— Directive 1 —
Pull out each line in the records that contains the string "Tales".

— Document —
After reading such a relatable poem, I have to ask: what inspired you to write "Move"? Did you go through similar confusion early in life? If so, how would you advise me on "reaching my right spot"?
Another thing I noticed was that the two examples of turtles and the salmon were about reproduction. They were both traveling somewhere to bring another generation to life. Is this a statement saying that the most important destination in life is having children and a family? Or were these just examples of animals having some life purpose?
Although I am not a very experienced writer, your poetry makes me want to try to write more myself. Do you have any parting advice for someone who is trying to find their groove in poetry and writing in general?
Thank you for your letter responding to my poem "Move." Right from the start, your letter made me smile, because I too have always been an indecisive person. I too "overthink" myself into confusion. Yes, I too can have trouble even deciding what pair of shoes to buy. On the other hand, your thoughtfulness has given you insight into my poem and its combination of anxiety and hope and existential wonder. I'm guessing that this same thoughtfulness gives you insight into many situations in the world.
It was interesting to me to read about your family's difficult experience and how it reached "the right spot." In my case the inspiration for the poem was not so much reaching "the right spot" as yearning to reach it. Your insight in noticing that the images of turtle and salmon in my poem were both about reproduction was a sharp one. And surely reproduction is a central goal in human -- and animal -- life. but you rightly intuit that these were basically examples of having "some life purpose."

— Items —

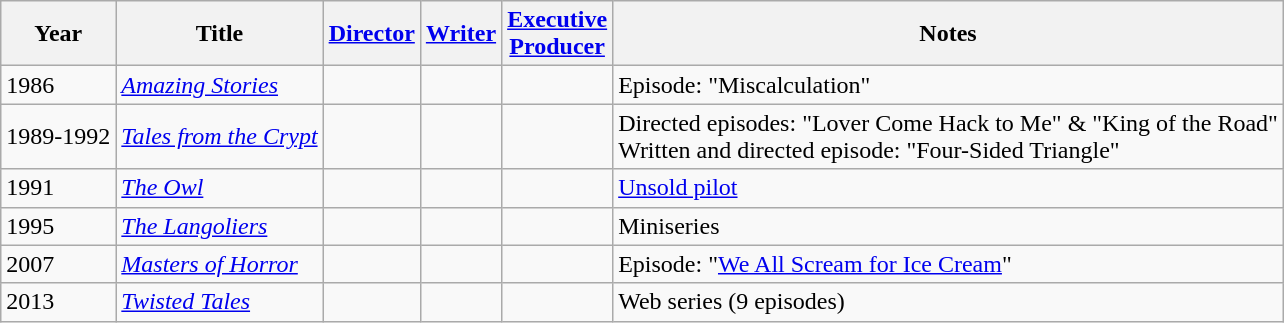
The Owl [220, 188]
2007 [58, 264]
1986 [58, 85]
Tales from the Crypt [220, 136]
1991 [58, 188]
Unsold pilot [948, 188]
Web series (9 episodes) [948, 302]
Title [220, 34]
2013 [58, 302]
The Langoliers [220, 226]
Masters of Horror [220, 264]
Notes [948, 34]
Year [58, 34]
1989-1992 [58, 136]
Directed episodes: "Lover Come Hack to Me" & "King of the Road"Written and directed episode: "Four-Sided Triangle" [948, 136]
Director [372, 34]
Episode: "Miscalculation" [948, 85]
Twisted Tales [220, 302]
Amazing Stories [220, 85]
Miniseries [948, 226]
Writer [460, 34]
ExecutiveProducer [558, 34]
1995 [58, 226]
Episode: "We All Scream for Ice Cream" [948, 264]
Scan for the cell matching the given text and deliver its [x, y] coordinate at center. 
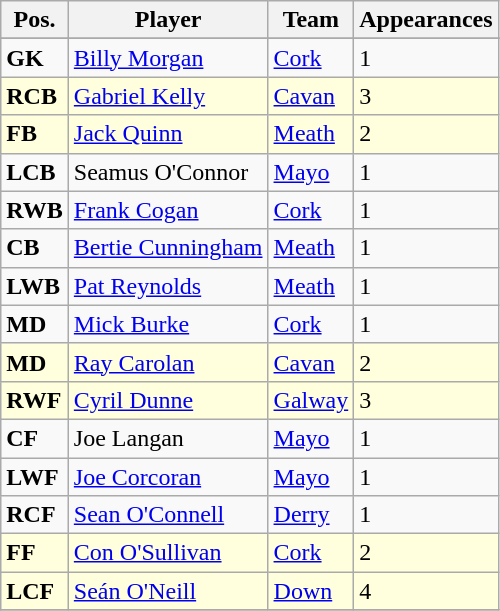
Player [168, 20]
Ray Carolan [168, 362]
LCF [35, 591]
Pos. [35, 20]
Appearances [426, 20]
LCB [35, 172]
LWB [35, 286]
Billy Morgan [168, 58]
Jack Quinn [168, 134]
RCF [35, 515]
RCB [35, 96]
Galway [311, 400]
LWF [35, 477]
Pat Reynolds [168, 286]
Seán O'Neill [168, 591]
Joe Corcoran [168, 477]
CB [35, 248]
FB [35, 134]
Derry [311, 515]
Sean O'Connell [168, 515]
Down [311, 591]
RWF [35, 400]
Seamus O'Connor [168, 172]
GK [35, 58]
Gabriel Kelly [168, 96]
Mick Burke [168, 324]
Team [311, 20]
4 [426, 591]
Cyril Dunne [168, 400]
Joe Langan [168, 438]
Bertie Cunningham [168, 248]
Con O'Sullivan [168, 553]
Frank Cogan [168, 210]
RWB [35, 210]
FF [35, 553]
CF [35, 438]
From the cell containing the given text, extract its center point as (x, y) coordinate. 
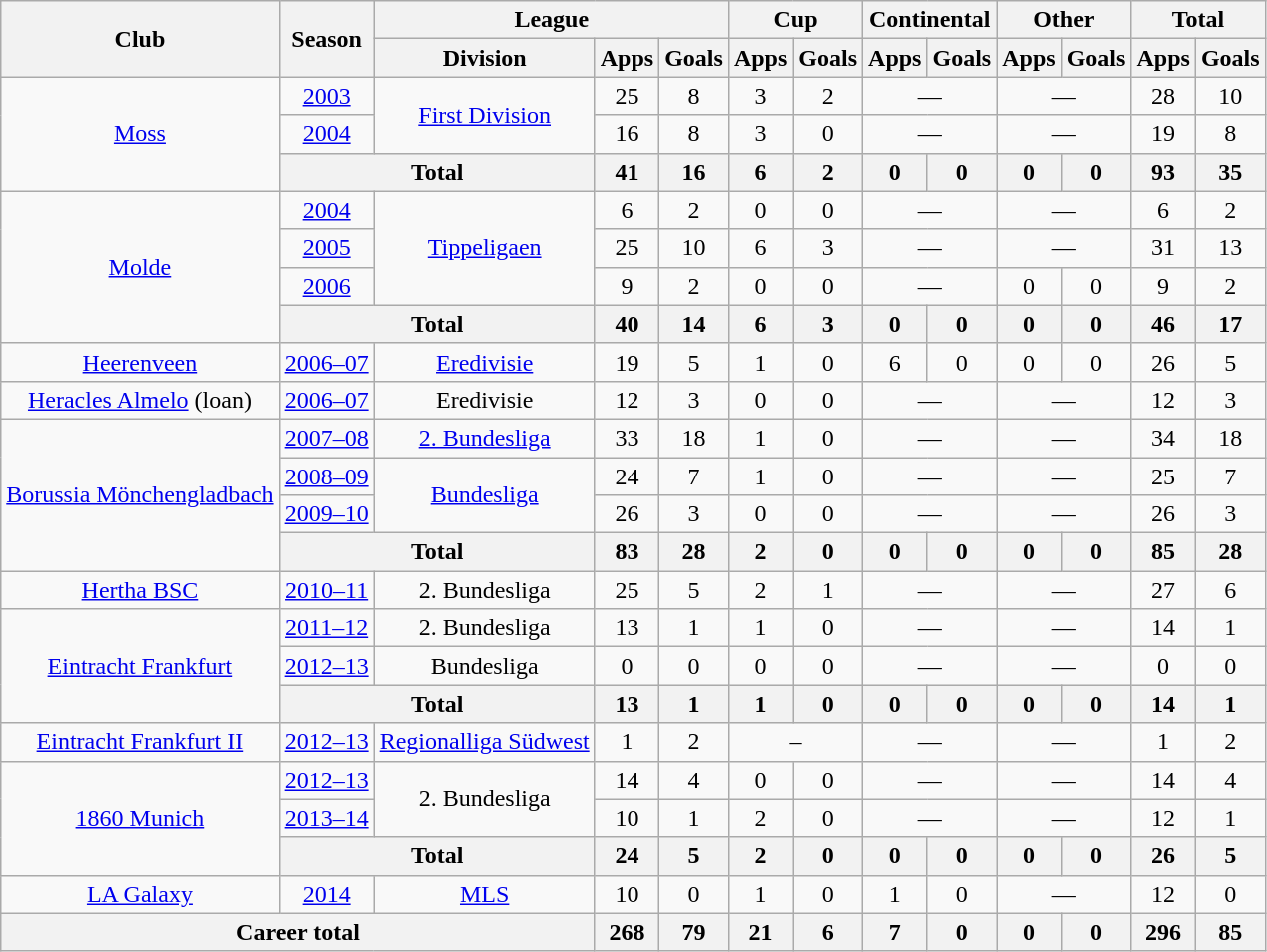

— Directive 2 —
In the text, what does the reply name as the inspiration for the poem "Move"?

— Complete output 1 —
Tales from the Crypt [220, 136]
Twisted Tales [220, 302]

— Complete output 2 —
Yearning to reach "the right spot," rather than reaching it.